Hidden Guns is a 1956 American Western film directed by Albert C. Gannaway and written by Samuel Roeca and Albert C. Gannaway. The film stars Bruce Bennett, Richard Arlen, John Carradine, Faron Young, Lloyd Corrigan and Angie Dickinson. The film was released on January 30, 1956, by Republic Pictures.

==Plot==
An entire town is afraid of a man called Stragg, a wealthy and ruthless saloon owner who employs hired guns and has cheated many of the citizens out of their money and land. The only man who stands up to Stragg is the popular sheriff, Ward Young, but no one, including Ward's son, deputy Faron, is willing to side with him against the powerful Stragg.

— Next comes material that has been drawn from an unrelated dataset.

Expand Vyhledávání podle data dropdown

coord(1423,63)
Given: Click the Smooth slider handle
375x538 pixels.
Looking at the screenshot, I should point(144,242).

When a law is changed that will strip Ward of his authority within 48 hours, he becomes determined to put Stragg behind bars as his last act. He seeks out Burt Miller, brother of a man Stragg has had murdered. On a stagecoach ride with Miller, his witness, accompanied by Doc Carter's beautiful daughter, Becky, another passenger listens to their conversation. He is a gunslinger named Snipe Harding, who has been hired by Stragg to kill the sheriff and the witness.

Snipe recognizes that killing Ward will be difficult, knowing him to be a fast draw. After he kills Miller, he persuades Stragg to challenge the sheriff to a showdown in front of everyone in town. When the men draw, Snipe shoots the sheriff from a hiding place. Doc Carter and others can only conclude that Ward was shot in a fair fight.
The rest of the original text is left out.